Despite her natural talent for crafting functional pottery, Fekete felt the pangs of restriction creeping up again.

“I just felt my work stagnating and I hated everything I was doing,” recalls Fekete with a deep sigh. “[UAA Art Professor] Steve Godfrey was working with me on my BFA application and suggested I take a break from wheel throwing and try hand building ceramics. After my first assignment, I was just like, ‘fuck, this is what I needed.’”


Free to create without a functional purpose, Fekete began to thrive as an artist. She also began down a path of self-discovery that enabled her to piece together the fragments of her personhood.


“I don’t go into a project thinking that I am going to tell story, it just kind of naturally happens a lot of times.
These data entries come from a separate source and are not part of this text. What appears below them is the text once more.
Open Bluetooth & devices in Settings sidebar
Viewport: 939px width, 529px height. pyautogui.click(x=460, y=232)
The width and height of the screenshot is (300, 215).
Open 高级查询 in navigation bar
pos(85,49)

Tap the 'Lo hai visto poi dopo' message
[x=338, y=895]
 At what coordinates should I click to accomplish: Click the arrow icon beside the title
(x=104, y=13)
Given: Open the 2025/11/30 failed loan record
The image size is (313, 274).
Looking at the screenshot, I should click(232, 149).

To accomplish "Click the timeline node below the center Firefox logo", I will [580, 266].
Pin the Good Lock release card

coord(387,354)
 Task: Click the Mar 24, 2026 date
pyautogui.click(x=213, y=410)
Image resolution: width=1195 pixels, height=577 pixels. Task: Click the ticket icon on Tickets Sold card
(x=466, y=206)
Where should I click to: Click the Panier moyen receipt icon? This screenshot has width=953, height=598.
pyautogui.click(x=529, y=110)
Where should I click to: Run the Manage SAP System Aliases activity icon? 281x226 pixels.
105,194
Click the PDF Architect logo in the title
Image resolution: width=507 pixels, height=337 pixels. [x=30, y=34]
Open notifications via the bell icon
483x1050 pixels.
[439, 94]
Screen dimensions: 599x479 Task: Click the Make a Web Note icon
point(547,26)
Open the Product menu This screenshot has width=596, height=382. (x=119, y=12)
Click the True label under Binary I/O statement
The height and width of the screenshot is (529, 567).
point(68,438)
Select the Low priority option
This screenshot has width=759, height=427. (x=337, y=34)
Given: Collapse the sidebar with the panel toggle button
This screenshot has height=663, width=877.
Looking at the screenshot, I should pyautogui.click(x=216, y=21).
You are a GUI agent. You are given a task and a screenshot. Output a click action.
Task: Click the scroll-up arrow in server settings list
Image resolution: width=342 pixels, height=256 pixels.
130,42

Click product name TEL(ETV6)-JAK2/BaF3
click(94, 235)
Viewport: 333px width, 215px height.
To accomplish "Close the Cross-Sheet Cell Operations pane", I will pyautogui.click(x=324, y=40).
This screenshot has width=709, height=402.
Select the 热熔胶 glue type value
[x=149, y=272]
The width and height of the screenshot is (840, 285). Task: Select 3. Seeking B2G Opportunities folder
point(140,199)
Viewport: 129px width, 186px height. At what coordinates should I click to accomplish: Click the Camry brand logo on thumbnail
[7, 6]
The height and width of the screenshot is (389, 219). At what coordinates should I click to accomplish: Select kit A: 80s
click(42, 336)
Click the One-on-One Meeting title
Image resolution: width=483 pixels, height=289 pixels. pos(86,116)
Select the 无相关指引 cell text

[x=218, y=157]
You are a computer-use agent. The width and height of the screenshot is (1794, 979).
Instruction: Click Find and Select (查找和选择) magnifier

Like, I remember being completely pissed about a sculpture I was working on and being so blocked. Then when I was getting lunch with my boyfriend, we came up with this crazy idea of recreating a pod of whales swimming against the ocean current, but instead of whales it would be penises and the waves would be vaginas,” laughs Fekete. “But what I came to realize is that I was trying to make sense of my own repressed sexuality and all the bullshit I was fed as a child about protecting my virginity. It was liberating to create dozens of little clay penises and vaginas!”

Artistically, Fekete prefers to work cerebrally. Before she even touches clay, she thinks of a word she wants to express through her art. She then relentlessly searches the internet to see every permutation of her chosen word.


“I’ll look at the origin of the word, its antonyms, its synonyms, its visual representations. I mean, I just dig so deep into it that I can physically feel the word,” Fekete explains.


For her upcoming first solo show, Fekete is exploring a new word and it isn’t one she expected to encounter.


“Happy,” says Fekete with a grin. “For the first time in my life I can truly say that I am happy. Happy where I am. Happy with who I am. Yeah, I’m just happy.”